Numbers closer to 1: Indicate a higher concentration of voting power among the top wallets.
For example, if the VPCI is 0.9 for the top 10% of the wallets, it indicates that these wallets hold 90% of the voting power, which suggests a high degree of centralization. On the other hand, a VPCI of 0.2 would indicate that the top 10% of the wallets only hold 20% of the voting power, suggesting a more decentralized distribution.
The DAO Governance Asset Value (DGAV) serves as a valuable metric, but it is essential to acknowledge its limitations. Some of these limitations include the oversimplification of complex dynamics within a DAO, the potential susceptibility to manipulation by participants, and the challenge of assigning equal weight to factors that may have varying importance in different contexts.

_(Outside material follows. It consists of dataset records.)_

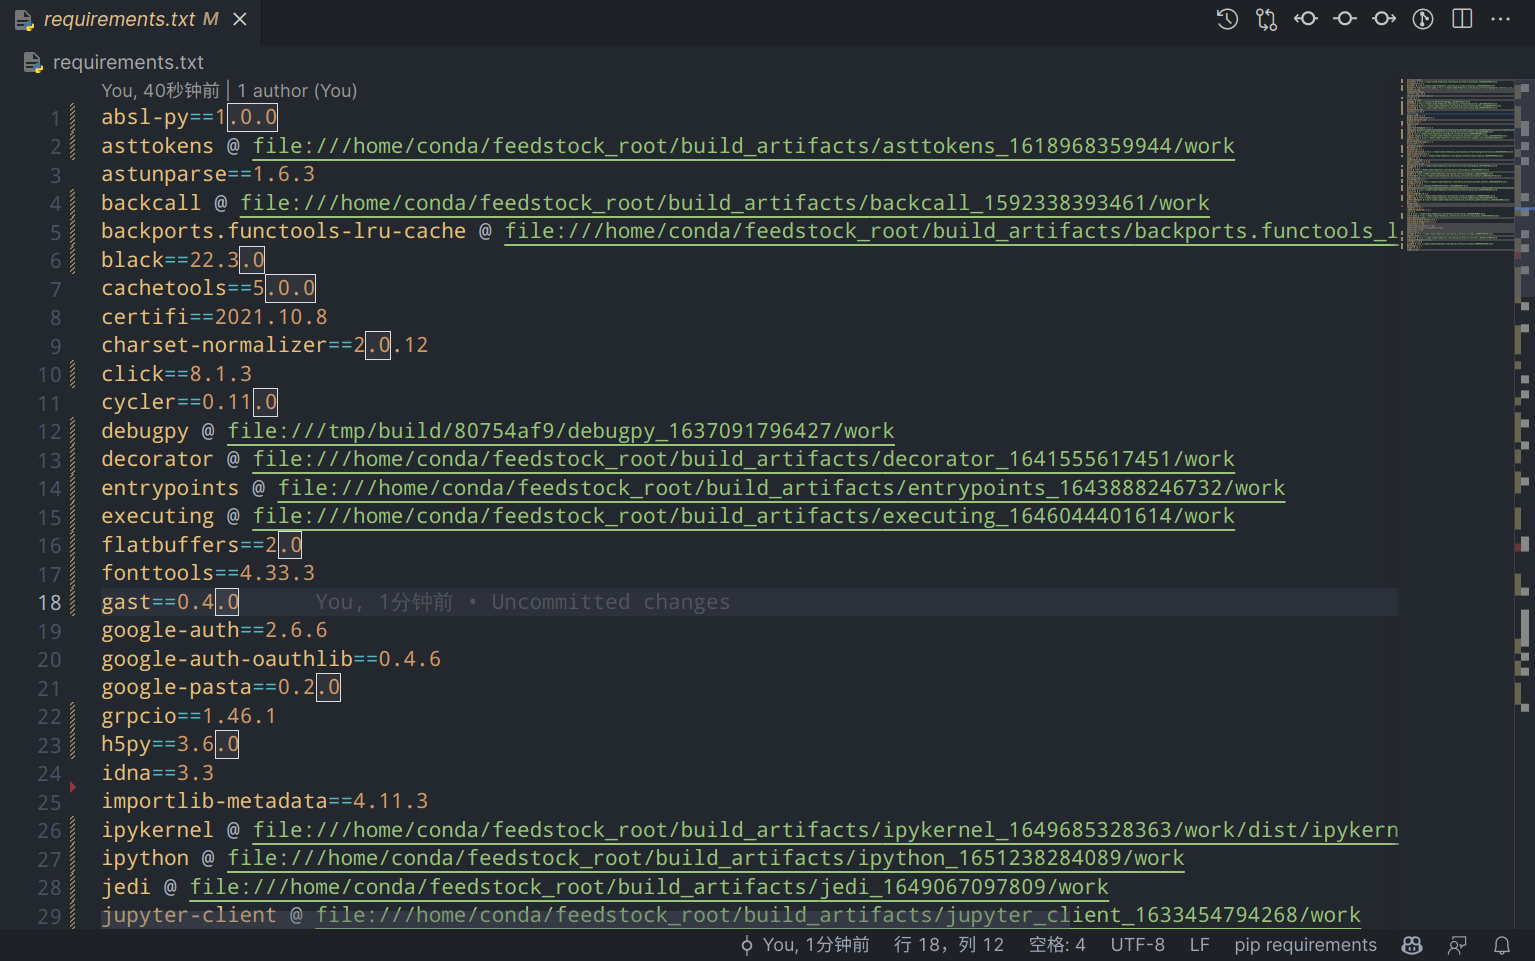1535x961 pixels.
Task: Open previous revision with left-arrow commit icon
Action: click(x=1305, y=19)
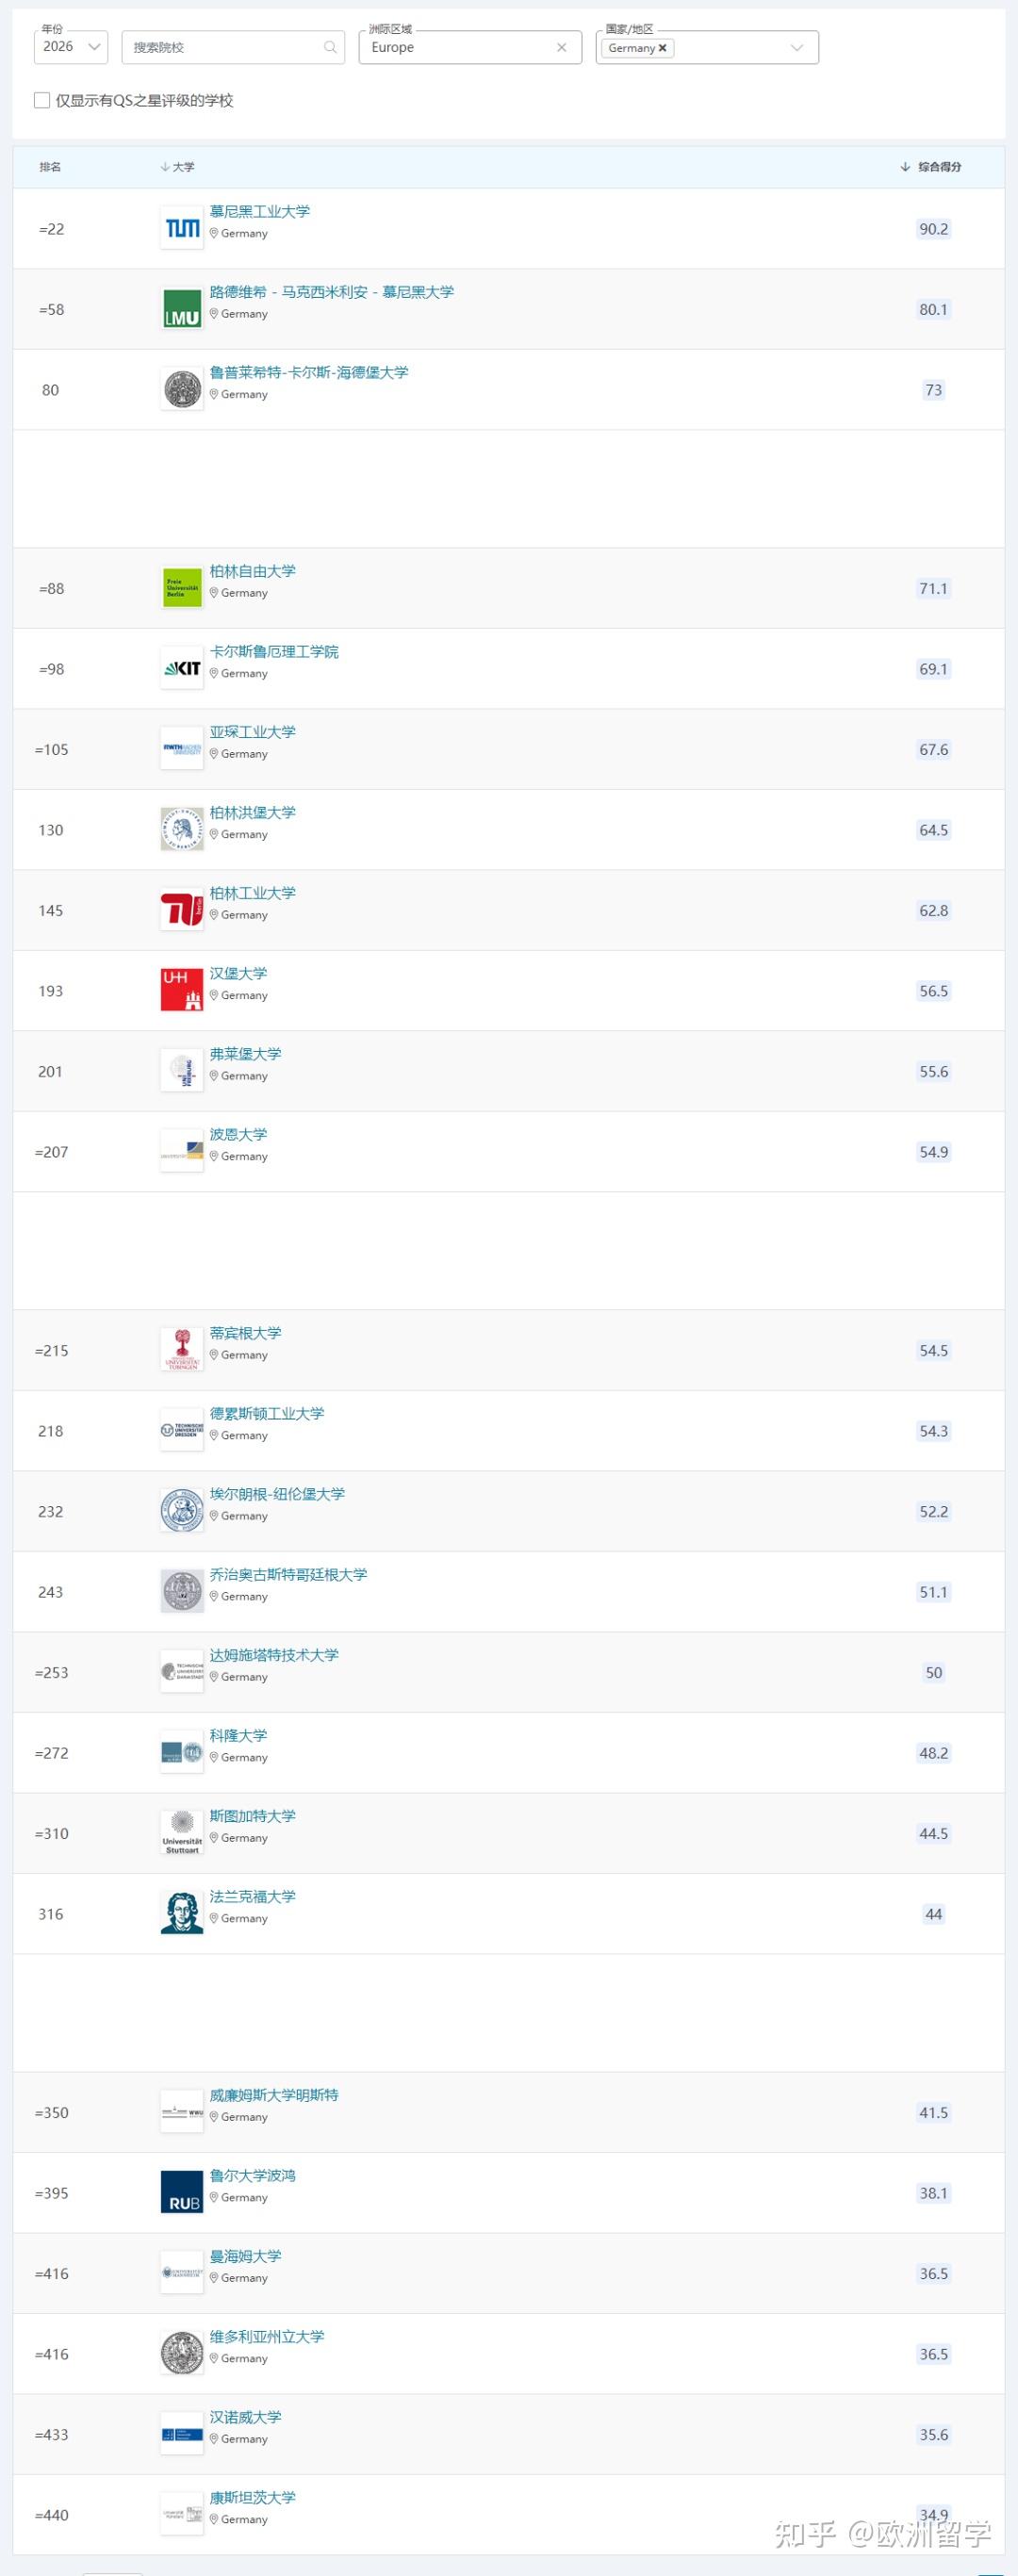Open 柏林洪堡大学 link
This screenshot has width=1018, height=2576.
(x=252, y=813)
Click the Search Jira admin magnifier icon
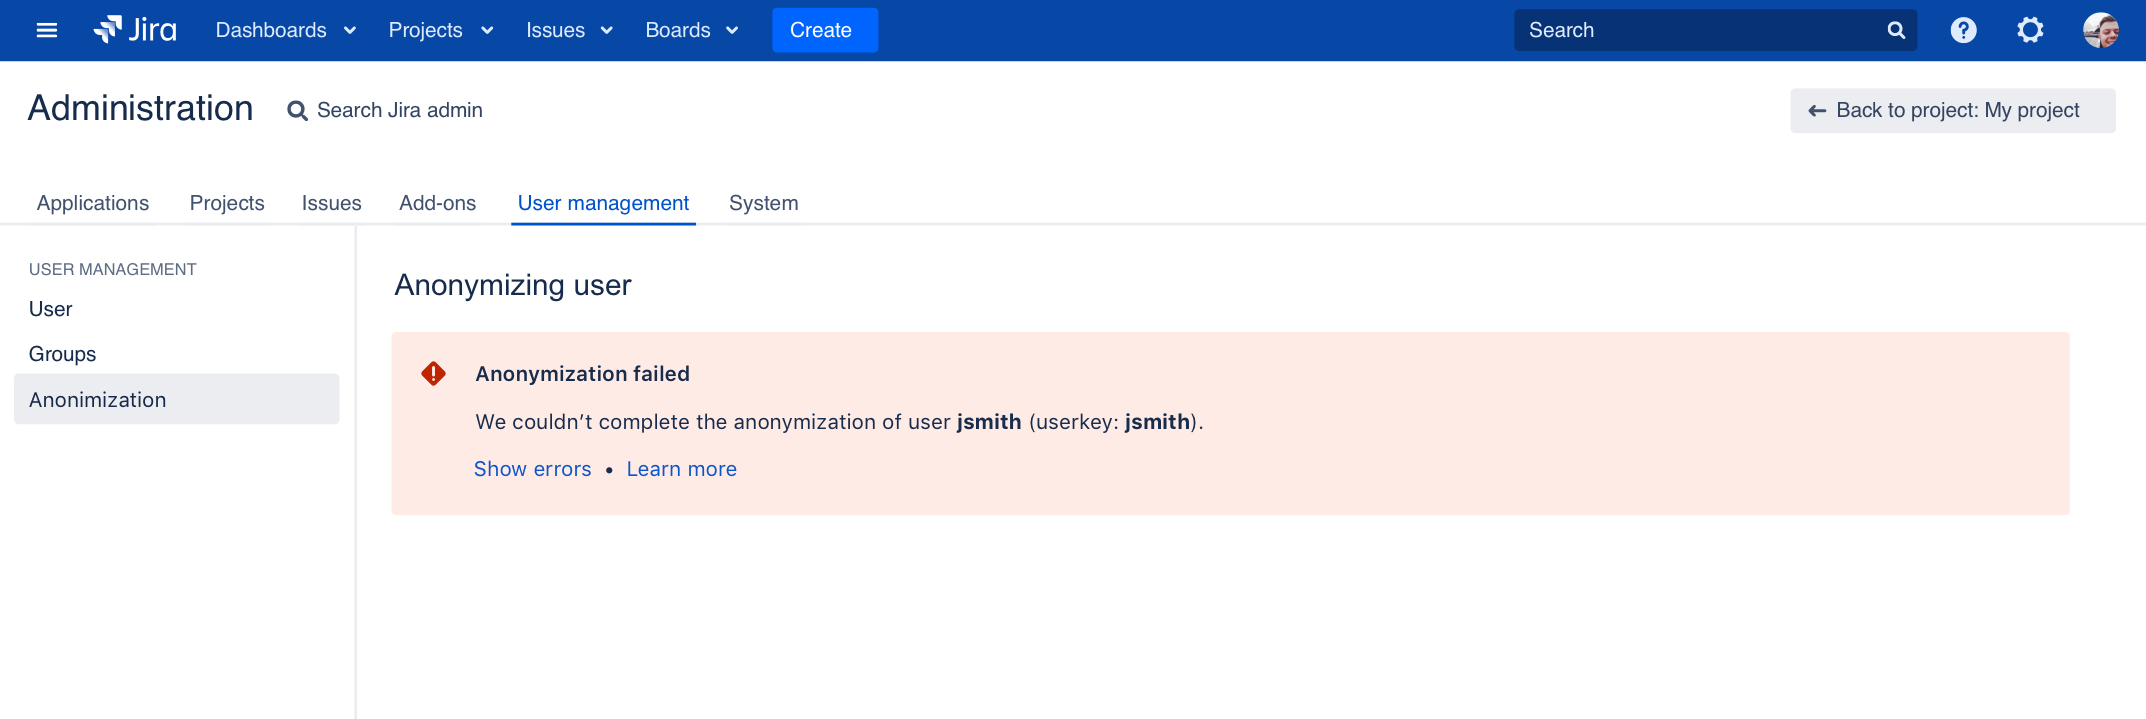Screen dimensions: 2146x719 click(297, 110)
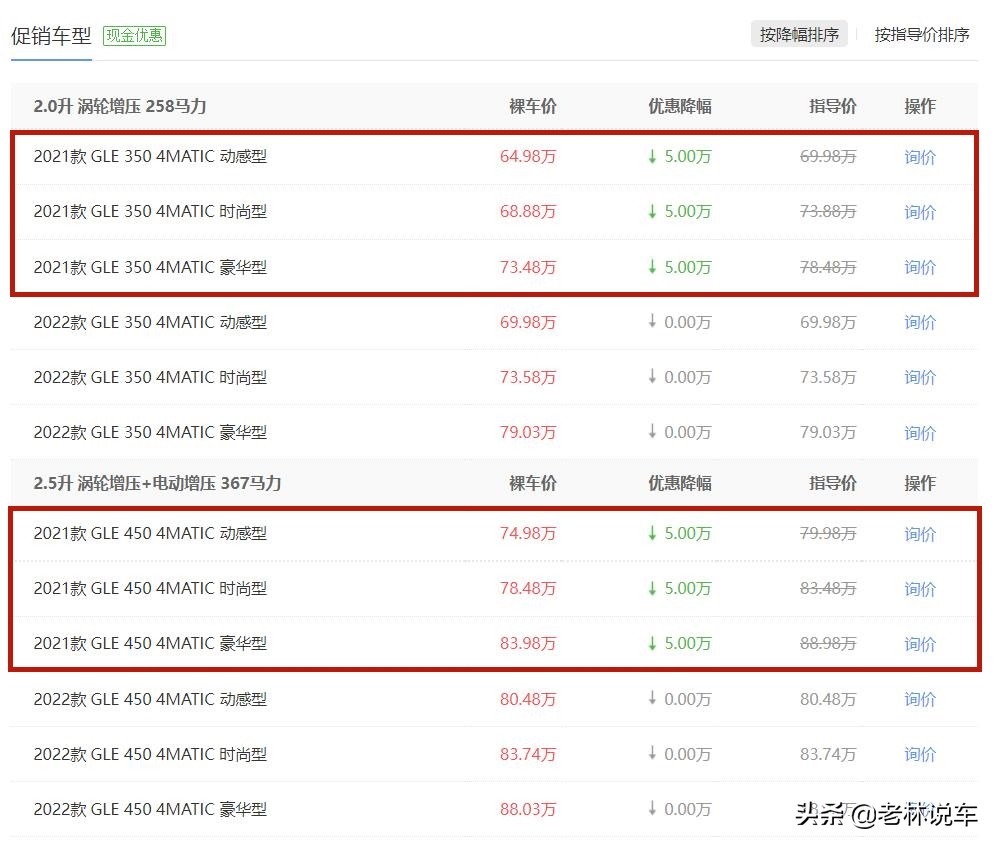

Furthermore, DGAV does not consider the composition of assets in the treasury, lacks a dynamic perspective, and overlooks qualitative aspects such as the quality of proposals and community sentiment.
Additionally, while DGAV focuses on governance participation, it may not fully capture the success factors of certain DAOs that rely on a core group of highly skilled contributors rather than broad voter participation. To obtain a more comprehensive understanding of a DAO's health and potential for success, it is crucial to complement DGAV with qualitative assessments, including the strategic vision of the DAO, community sentiment, and a holistic evaluation of both quantitative and qualitative aspects.
Moreover, it is important to recognize that the calculation of DGAV should be tailored on a case-by-case basis, considering the specifics of each DAO. For example, some DAOs might hold a high number of tokens (whether vested or non-vested), which makes the DAO itself the top holder. This has an influence on the calculation of the Voting Power Concentration Index (VPCI). In such cases, it might be prudent to exclude self-owned tokens from the calculation, but this exclusion should be clearly disclosed. Also, assumptions made during the calculation, such as what percentage of wallets to consider for voting power concentration, should be transparently communicated to provide context to the results.
In conclusion, DGAV should be considered as part of a broader analysis that incorporates other metrics and qualitative information. By utilizing a multidimensional approach, stakeholders can gain a more nuanced understanding of a DAO's overall health and make informed decisions based on a comprehensive evaluation of its strengths, weaknesses, and potential for long-term success. Transparency in the assumptions and considerations made during the calculation of DGAV is key to ensuring that this metric accurately reflects the governance health of a DAO.
DAOs are revolutionizing collaboration and decision-making, powered by blockchain technology. They offer transparency, security, and efficiency in operations.
Despite the flourishing DAO ecosystem, a significant challenge remains: the majority of metrics generated by DAOs are overlooked or not thoroughly analyzed, failing to comprehensively capture and interpret the abundance of onchain data they produce.
The DAO dimensions of Treasury, Governance, and Holders, explored in this article, provide valuable insights into the distinct dynamics within each DAO and capture a significant portion of their activities and should be analysed in a multidimensional approach.
Adopting a multidimensional approach and using composite metrics is crucial for a comprehensive understanding of DAOs.
The DAO Governance Asset Value (DGAV) is as a composite metric that considers financial resources, participation levels, and voting power distribution.
By embracing a holistic multidimensional approach to analyse DAOs activity, stakeholders can make better informed decisions and steer the DAOs according to its needs or problems.